- Location of the subdistrict region in Mangshi
- Menghuan Subdistrict Location in Yunnan
- Coordinates: 24°26′38″N 98°35′51″E﻿ / ﻿24.444007°N 98.597476°E
- Country: People's Republic of China
- Province: Yunnan
- Prefecture: Dehong Dai and Jingpo Autonomous Prefecture
- County-level city: Mangshi

Area
- • Total: 23.15 km^{2} (8.94 sq mi)

Population (2017)
- • Total: 171,195
- • Density: 7,400/km^{2} (19,000/sq mi)
- Time zone: UTC+08:00 (China Standard)
- Postal code: 678400
- Area code: 0692

= Menghuan Subdistrict =

Menghuan Subdistrict (勐焕街道 (勐煥街道, Měnghuàn Jiēdào)) is an urban subdistrict in Mangshi, Yunnan, China.

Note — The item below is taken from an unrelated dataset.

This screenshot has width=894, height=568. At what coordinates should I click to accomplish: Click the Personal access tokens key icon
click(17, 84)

As of the 2017 census it had a population of 171,195 and an area of 23.15 km2. It is the political, economic and cultural center of Mangshi City and Dehong Dai and Jingpo Autonomous Prefecture.

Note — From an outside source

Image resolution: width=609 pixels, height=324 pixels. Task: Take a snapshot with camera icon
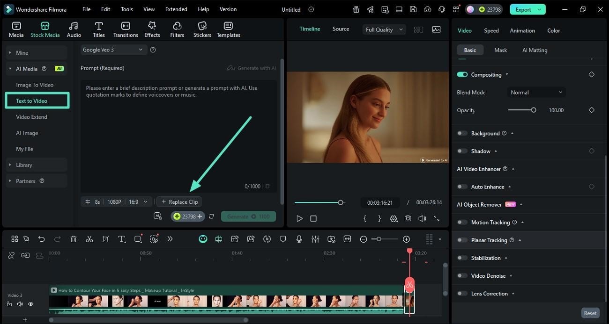coord(408,218)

==Administrative divisions==
As of 2010, the subdistrict is divided into 11 communities:
- Xinanli Community (西南里社区)
- Dongbeili Community (东北里社区)
- Tuanjie Community (团结社区)
- Xincun Community (新村社区)
- Jinhua Community (锦华社区)
- Jianguo Community (建国社区)
- Bingwu Community (丙午社区)
- Sankeshu Community (三棵树社区)
- Jiaolin Community (胶林社区)
- Bingmen Community (丙门社区)
- Chengxi Community (城西社区)

==Etymology==
In Dai language, "Mangshi" is called "Menghuan", which means "the city of dawn". It is said that Gautama Buddha came here just at dawn, so he named it.

==History==
In 2007, Menghuan Subdistrict separated from Mangshi Town.

==Geography==
Mangjiu Reservoir (芒究水库) is a reservoir and the largest body of water in the subdistrict. It is very popular for boating, fishing and camping and is home to many residents from other areas of the province during the summer months.

==Education==
Dehong Vocational College is located in the subdistrict.

- Secondary school: Dehong No. 1 High School for Nationalities

==Economy==
The economy is supported primarily by commerce.